Inactivation of mouse epidermal 12-lipoxygenase by anthralin--implications for the role of oxygen radicals.
In activation of 12-lipoxygenase (12-LO) in mouse epidermal homogenate by the antipsoriatic drug anthralin has been studied in detail. In view of the chemical instability of anthralin in a physiological buffer, the biological effects ascribed to the molecule itself may be related to some of its breakdown products. However, the inhibitory activity could not be attributed to the known stable oxidation product of anthralin, danthron, which did not decrease (12-LO activity. Addition of the antioxidants 2,6-di-tert-butyl-4-methylphenol (BHT) or beta-carotene, or the hydroxyl radical scavenger sodium benzoate, protected against anthralin-mediated 12-LO inactivation, suggesting that pro-oxidant species derived from anthralin play a key role in the inhibitory action.

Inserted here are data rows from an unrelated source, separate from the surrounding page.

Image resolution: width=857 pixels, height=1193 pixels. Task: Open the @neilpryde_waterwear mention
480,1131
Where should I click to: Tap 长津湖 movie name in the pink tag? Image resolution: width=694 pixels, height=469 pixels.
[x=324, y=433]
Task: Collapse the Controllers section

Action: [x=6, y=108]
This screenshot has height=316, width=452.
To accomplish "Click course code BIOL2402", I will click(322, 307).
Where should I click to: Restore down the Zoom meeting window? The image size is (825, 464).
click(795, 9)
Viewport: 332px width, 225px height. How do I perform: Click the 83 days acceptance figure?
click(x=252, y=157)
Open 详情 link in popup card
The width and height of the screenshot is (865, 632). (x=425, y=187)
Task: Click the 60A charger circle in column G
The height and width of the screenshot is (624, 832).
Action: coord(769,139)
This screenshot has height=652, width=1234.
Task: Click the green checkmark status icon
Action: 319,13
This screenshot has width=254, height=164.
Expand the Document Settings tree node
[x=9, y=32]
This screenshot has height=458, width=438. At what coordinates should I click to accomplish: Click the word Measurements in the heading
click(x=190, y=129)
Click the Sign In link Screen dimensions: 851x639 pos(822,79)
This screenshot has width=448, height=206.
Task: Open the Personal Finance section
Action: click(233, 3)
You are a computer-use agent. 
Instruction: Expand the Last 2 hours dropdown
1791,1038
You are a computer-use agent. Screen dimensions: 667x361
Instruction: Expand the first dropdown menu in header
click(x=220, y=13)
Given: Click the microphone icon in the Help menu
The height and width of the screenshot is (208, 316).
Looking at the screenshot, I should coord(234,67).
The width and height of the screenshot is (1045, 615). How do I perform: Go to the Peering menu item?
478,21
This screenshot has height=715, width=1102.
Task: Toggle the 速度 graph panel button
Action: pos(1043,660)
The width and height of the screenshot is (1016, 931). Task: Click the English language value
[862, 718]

Even though inhibitory effects of anthralin against catalase and superoxide dismutase (SOD) have been observed under the conditions applied in this study, these antioxidant enzymes also partially prevented the inhibition of 12-LO by anthralin when added to the incubation mixtures. Control experiments without anthralin revealed that the oxygen radical scavengers and antioxidant enzymes, themselves, did not appreciably influence epidermal 12-LO activity. A mechanism underlying the inactivation of epidermal 12-LO by anthralin is proposed, which involves active oxygen species formed during the auto-oxidation of the drug.[1]References
- Inactivation of mouse epidermal 12-lipoxygenase by anthralin--implications for the role of oxygen radicals. Müller, K., Gawlik, I. Biochem. Pharmacol. (1996) [Pubmed]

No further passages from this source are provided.